What irks most, though, about T. Hatch’s quasi-review is that it fails to place into context the impact the book has had on Postville, on Iowa, national immigration reform, working conditions in U.S. slaughterhouses, the treatment of women in menial jobs, environmental regulations at meatpacking plants, not to mention the illegal business and employment practices of the owners of Agriprocessors – which a full decade after the book was published, finally were brought to federal and state courts with guilty verdicts. Former Governor Tom Vilsack called Postville one of the most important books in Iowa history.

T. Hatch said...

Whether it is poor form or not to respond to a negative review is not the most telling question for Professor Bloom. The more telling question is why ten years after the book's publication, on a blog with few readers, the day of the post, in the wake of finals week, his fragile narcissism was such that he felt the absolute need to respond? It reminded me of reading about the late Warren Zevon who spent hours every day arguing with people on the internet who had criticized his music. No stone unturned Professor.

My original thought when I read the book was how much chapter one reminded me of Professor Harold Hill's arrival in River City. The Music Man was a fictionalized treatment of circa 1910 Iowa. I wondered what Bloom's excuse was? I thought that in fairness to the Lubavitchers of Postville (whom I would categorize as religious fanatics) if Bloom demonstrated the same proclivity to caricature as he did with the indigenous Iowans then Aaron Goldsmith might have a point.

As to the specifics. What Iowa roads is Bloom driving on? I've had a a gun pulled on me on I-235 in Des Moines, last January a fellow motorist threw objects from his car at mine on Interstate 80 near Mitchellville, and I've had another driver cut me off and jump from his car threatening me with a wardrobe bar that he took from his backseat? Road rage in Iowa? Perish the thought.

In the book Bloom did not mention that dried pig's ears being in the pet food isle. Be that as it may I have never seen dried pigs ears in any Iowa grocery store (I've lived here since 1958 with three years away in the army in the late 1970s). By the way I accept the professor's invitation to go to his favorite Hy Vee; I'll be in Iowa City sometime in the next two weeks and would be happy to give him a call. While Bloom may be able to hand me the pigs ears it does not change much. The impression that the non-Iowan reader is left with is that pigs ears are readily available and their consumption by native Iowans (and not their pets) is a generalized condition.

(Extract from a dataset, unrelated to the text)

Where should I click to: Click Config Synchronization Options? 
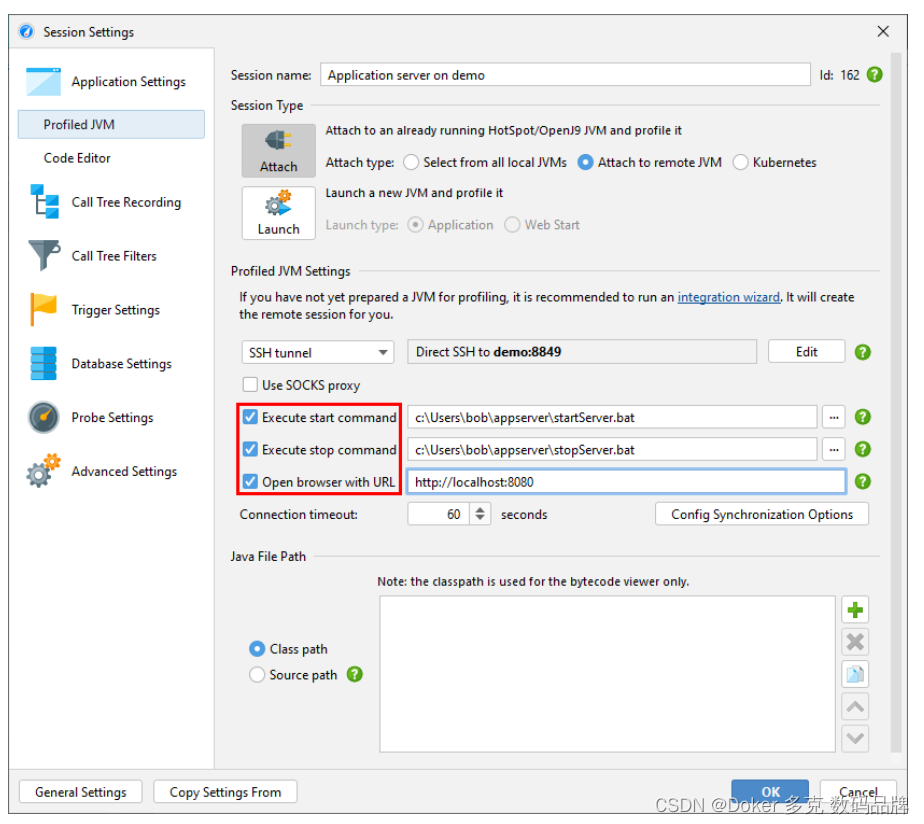pos(761,513)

While Bloom did not say that all Lubavitchers were lousy drivers he uncritically reported that the Postville locals thought so. Since when do we take an historical actors at their word and simply leave it at that?

While is was "nasty" of me to say that Bloom's book was better at description than analysis Richard Bernstein in the New York Times said much the same thing. "In the end, Mr. Bloom is better at describing the fascinating situation in Postville than at analyzing it or placing it in moral or historic context." Ah, that Bernstein is a vicious bastard.

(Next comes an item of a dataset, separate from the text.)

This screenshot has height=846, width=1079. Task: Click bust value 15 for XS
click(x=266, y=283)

For writing that Bloom's book propagates stereotypes and is less than satisfying when it comes to a serious analysis makes me "silly, mean, vindictive, and vicious." Am I leaving anything out of professor's ad hominem list of fallacy-insults?

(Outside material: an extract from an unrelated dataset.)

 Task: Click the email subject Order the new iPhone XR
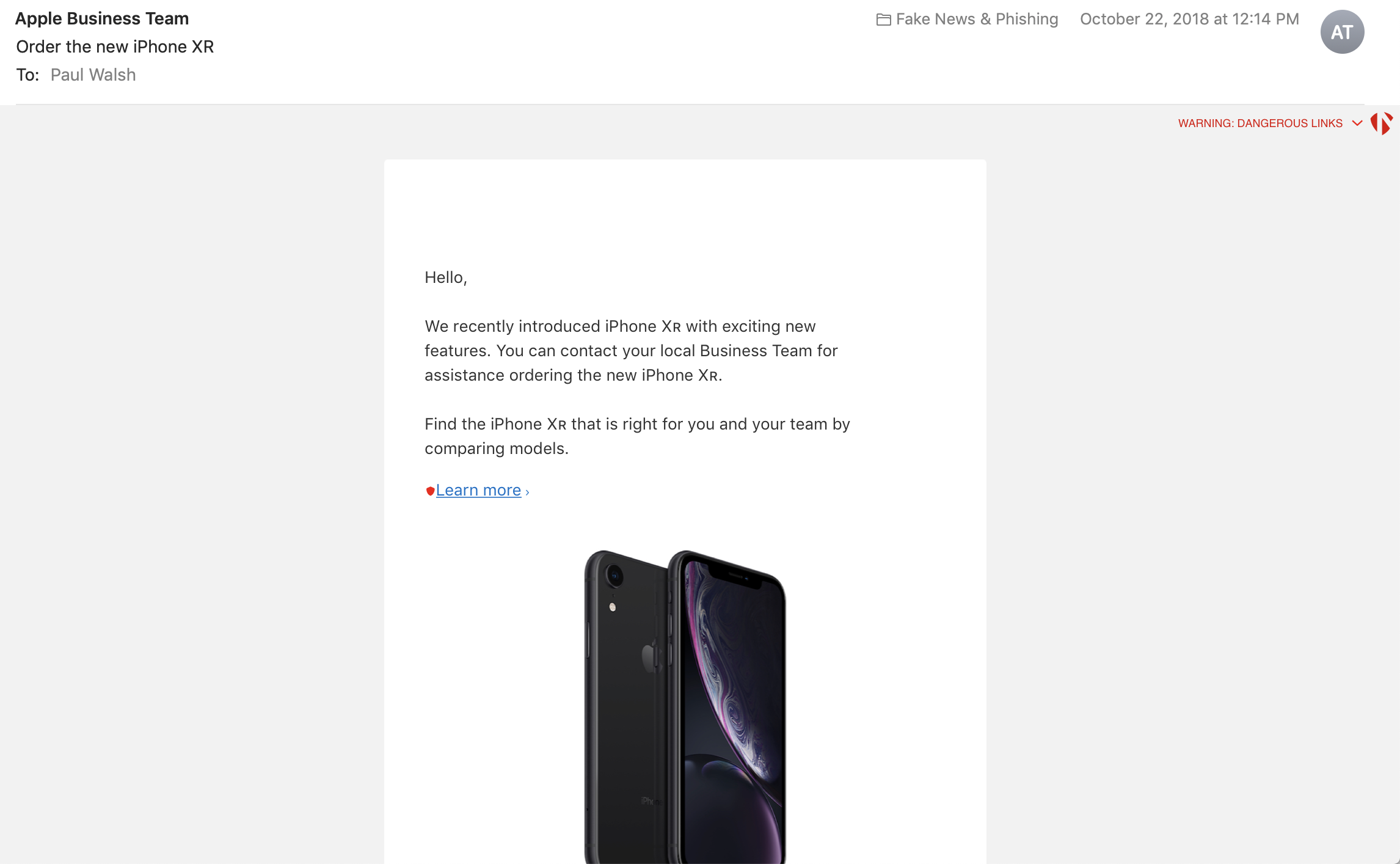(x=115, y=46)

As to the last two paragraphs of Bloom's post to say that he is an expert at blowing his own horn is an understatement. What "impact" has Postville: Clash of the Cultures had on national immigration reform? In the first instance, what national immigration reform? Bloom taking credit for influencing any of the events in Postville over the last ten years is like a thermometer taking credit for what the temperature is. It is probably more accurate to say that the professor cashed in with his book deal.

The crowning glory of the Bloom's post has to be the fallacy of an appeal to authority using Tom Vilsack as an expert on Iowa historiography.

In conclusion, to indulge in a little ad hominem of my own, Stephen G. Bloom is an intellectual lightweight with a glass jaw.